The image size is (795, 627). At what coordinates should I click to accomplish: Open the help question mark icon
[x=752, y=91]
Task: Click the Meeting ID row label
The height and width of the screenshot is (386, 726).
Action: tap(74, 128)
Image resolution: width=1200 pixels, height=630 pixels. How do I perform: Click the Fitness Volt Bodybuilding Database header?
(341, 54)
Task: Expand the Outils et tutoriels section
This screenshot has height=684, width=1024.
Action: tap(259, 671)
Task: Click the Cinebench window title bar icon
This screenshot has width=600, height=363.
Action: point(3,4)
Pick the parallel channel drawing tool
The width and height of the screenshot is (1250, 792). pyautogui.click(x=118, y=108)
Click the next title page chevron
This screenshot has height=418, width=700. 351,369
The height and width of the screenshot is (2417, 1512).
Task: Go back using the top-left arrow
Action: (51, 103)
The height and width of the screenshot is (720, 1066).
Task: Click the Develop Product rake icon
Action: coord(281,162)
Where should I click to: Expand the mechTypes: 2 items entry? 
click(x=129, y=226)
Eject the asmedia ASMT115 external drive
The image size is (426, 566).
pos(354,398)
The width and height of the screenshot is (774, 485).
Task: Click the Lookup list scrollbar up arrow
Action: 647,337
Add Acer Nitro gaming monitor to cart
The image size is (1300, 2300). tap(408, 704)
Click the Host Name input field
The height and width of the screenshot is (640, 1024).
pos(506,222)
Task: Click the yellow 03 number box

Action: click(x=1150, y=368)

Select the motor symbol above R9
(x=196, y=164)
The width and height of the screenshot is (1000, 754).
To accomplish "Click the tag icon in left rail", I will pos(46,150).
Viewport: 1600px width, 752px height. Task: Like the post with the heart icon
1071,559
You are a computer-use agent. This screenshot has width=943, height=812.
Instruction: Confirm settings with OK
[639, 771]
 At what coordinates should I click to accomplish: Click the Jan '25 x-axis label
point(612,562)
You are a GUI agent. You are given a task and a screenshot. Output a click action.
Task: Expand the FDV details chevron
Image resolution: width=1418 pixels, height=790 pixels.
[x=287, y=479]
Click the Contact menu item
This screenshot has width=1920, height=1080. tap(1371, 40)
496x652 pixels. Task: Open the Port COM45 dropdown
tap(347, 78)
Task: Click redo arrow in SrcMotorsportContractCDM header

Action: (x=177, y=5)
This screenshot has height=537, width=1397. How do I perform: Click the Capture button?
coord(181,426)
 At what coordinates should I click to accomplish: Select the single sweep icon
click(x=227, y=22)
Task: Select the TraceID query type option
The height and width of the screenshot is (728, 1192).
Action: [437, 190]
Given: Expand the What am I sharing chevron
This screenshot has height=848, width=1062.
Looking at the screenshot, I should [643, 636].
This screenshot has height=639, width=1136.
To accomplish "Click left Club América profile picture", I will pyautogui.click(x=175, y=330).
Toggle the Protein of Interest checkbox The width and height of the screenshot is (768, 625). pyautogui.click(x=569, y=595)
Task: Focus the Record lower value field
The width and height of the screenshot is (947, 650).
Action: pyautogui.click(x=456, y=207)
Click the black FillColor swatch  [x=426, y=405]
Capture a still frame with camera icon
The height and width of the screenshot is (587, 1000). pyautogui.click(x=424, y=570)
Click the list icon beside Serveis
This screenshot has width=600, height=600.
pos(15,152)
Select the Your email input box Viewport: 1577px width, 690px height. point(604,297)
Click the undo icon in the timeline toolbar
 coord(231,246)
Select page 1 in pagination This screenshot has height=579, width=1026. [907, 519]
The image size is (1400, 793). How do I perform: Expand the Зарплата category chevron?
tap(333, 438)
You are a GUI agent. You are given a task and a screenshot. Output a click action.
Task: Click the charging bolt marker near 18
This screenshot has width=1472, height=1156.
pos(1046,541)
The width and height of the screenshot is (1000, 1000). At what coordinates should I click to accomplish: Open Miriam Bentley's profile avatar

* * * * * * *

The problem - Only the lines from the line with "The height and width of the screenshot is (728, 1192)." to the final line of the entries are to be returned, each exactly as written, both ends included.

Response to the exercise -
The height and width of the screenshot is (728, 1192).
Action: [437, 190]
Given: Expand the What am I sharing chevron
This screenshot has height=848, width=1062.
Looking at the screenshot, I should [643, 636].
This screenshot has height=639, width=1136.
To accomplish "Click left Club América profile picture", I will pyautogui.click(x=175, y=330).
Toggle the Protein of Interest checkbox The width and height of the screenshot is (768, 625). pyautogui.click(x=569, y=595)
Task: Focus the Record lower value field
The width and height of the screenshot is (947, 650).
Action: pyautogui.click(x=456, y=207)
Click the black FillColor swatch  [x=426, y=405]
Capture a still frame with camera icon
The height and width of the screenshot is (587, 1000). pyautogui.click(x=424, y=570)
Click the list icon beside Serveis
This screenshot has width=600, height=600.
pos(15,152)
Select the Your email input box Viewport: 1577px width, 690px height. point(604,297)
Click the undo icon in the timeline toolbar
 coord(231,246)
Select page 1 in pagination This screenshot has height=579, width=1026. [907, 519]
The image size is (1400, 793). How do I perform: Expand the Зарплата category chevron?
tap(333, 438)
You are a GUI agent. You are given a task and a screenshot. Output a click action.
Task: Click the charging bolt marker near 18
This screenshot has width=1472, height=1156.
pos(1046,541)
The width and height of the screenshot is (1000, 1000). At what coordinates should I click to accomplish: Open Miriam Bentley's profile avatar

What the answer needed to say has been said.